Retirement Weekly: To Roth or not to Roth: Part III

To Roth or not to Roth?

That is the question to which I devoted not one, but two, separate Retirement Weekly columns earlier this summer. I based the first of them on research from Edward McQuarrie, a professor at Santa Clara University’s Leavey School of Business, who found that, in most cases, converting your IRA or 401(k) to a Roth makes surprisingly little difference to your retirement standard of living. I focused the second column on a number of your questions and objections.

There’s one objection which remains, and potentially it’s a big one. So I’m devoting an entire column to addressing it. The objection traces to what’s known as the “Widow Tax Hit,” because of which you should undertake a Roth conversion.

The Widow Tax Hit refers to the higher tax rate that a widow may have to pay after her husband passes. This is more properly referred to as the “Surviving Spouse Tax Hit,” of course. But in this column I will refer to it by its conventional name, since manipulative financial planners often target vulnerable husbands who feel guilty at even the suggestion they may have not adequately provided for their wives.

The simplest statement of the Widow Tax Hit is that, other things being equal, she will immediately jump into a higher tax bracket upon the death of her husband. That’s because a single taxpayer is subject to a higher tax rate than a married couple filing jointly on the same amount of income.

Much rests on the phrase “other things being equal,” however, since in the real world rarely do things stay the same. After constructing a model to incorporate the several ways in which things can and will change after the death of a spouse, McQuarrie found that a Roth conversion is not needed to insure that widows will have similar levels of after-tax income as they had before the death of their spouse.

The reason McQuarrie needed to construct his model to analyze the Widow Tax Hit is that intuition is a poor guide to what a widow’s after-tax income will be after her spouse passes. For example, McQuarrie points out, the amount the widow will pay in taxes doesn’t automatically double after the death of her husband, even if her income doesn’t change. When her tax rate doubles, her total tax bill does not, since her tax rate applies at the margin—to the amount by which her income exceeds the threshold for her marginal rate. That nuance is all too often glossed over by misleading financial planners who use fearmongering tactics to sell Roth conversion strategies, McQuarrie said in an interview.

Another nuance is that a widow’s expenditures are likely to fall, relative to what she and her husband had previously spent. Even when a widow’s tax bill increases, the reduction in her expenditures in many cases can offset much or all of that increase. Her after-tax disposable income, net of fixed expenses, would therefore be substantially the same as her share had been before the death of her spouse. A full discussion of these and other myriad details is beyond the scope of this column. Interested readers are directed to read McQuarrie’s study “The Widow Tax Hit: Much Ado About Nothing?

Note carefully that McQuarrie doesn’t deny that, in some instances, a widow’s after-tax disposable income will indeed drop significantly.

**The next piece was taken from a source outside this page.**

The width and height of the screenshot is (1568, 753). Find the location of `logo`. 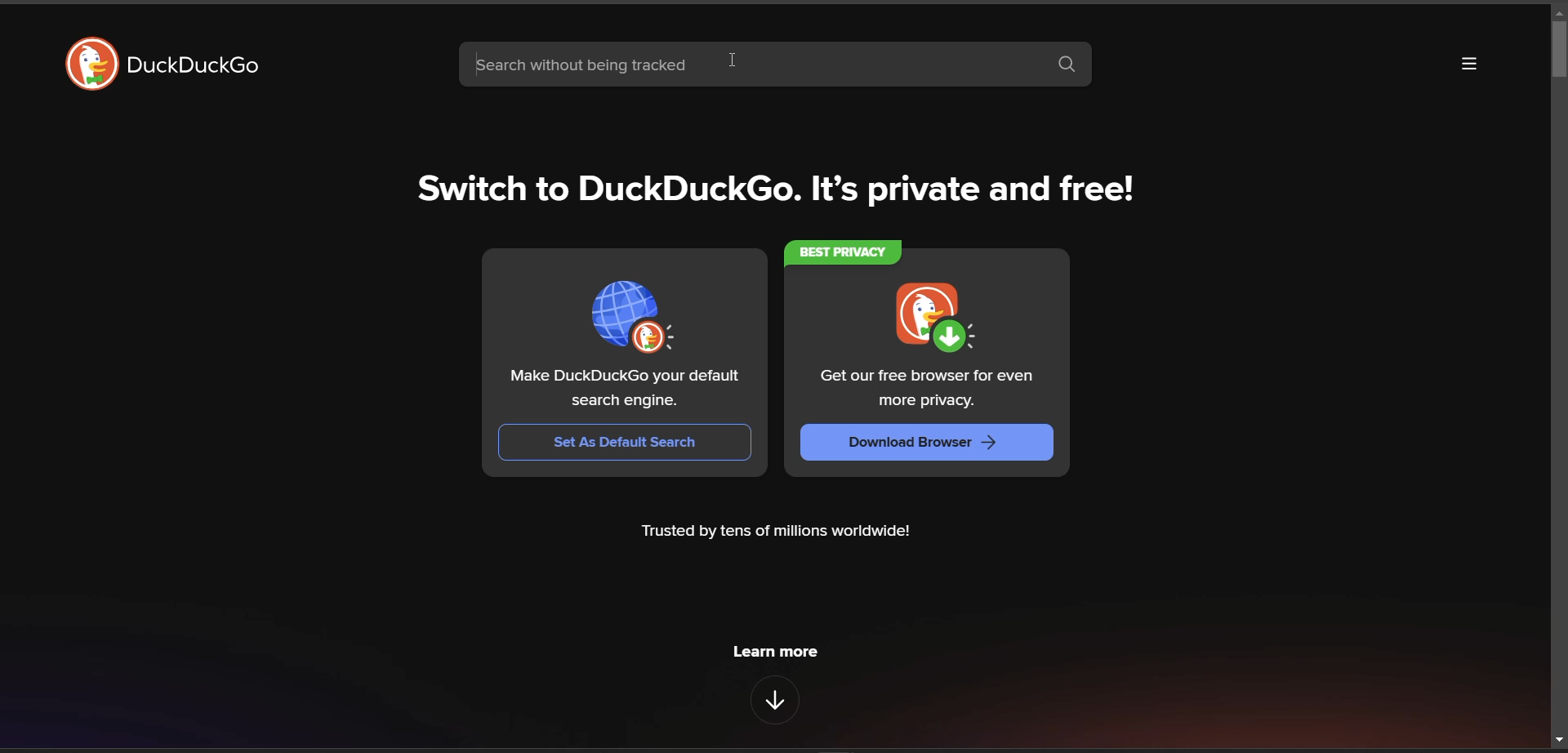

But, he found, the culprit in those instances isn’t an increased tax rate but a drop in income. In fact, he told me, upon exploring any of a number of different possible scenarios, he “couldn’t find a single instance that could not be traced back to income loss rather than increased taxes.”

Income loss after the death of a spouse is something that retirees and financial planners should worry about, of course. But the proper way to address it would be to evaluate other income replacement strategies in addition to a Roth conversion—such as life insurance.

The general lesson here is the importance of running the numbers when contemplating major decisions impacting your retirement standard of living. A Roth conversion might make sense for you, or it might not. But you won’t know without analyzing a number of interacting factors.

This general lesson is especially important when focusing on emotionally-charged subjects like running out of money in retirement or the guilt each half of a couple might feel at the prospect of not adequately providing for their spouse’s financial security after the first of their deaths.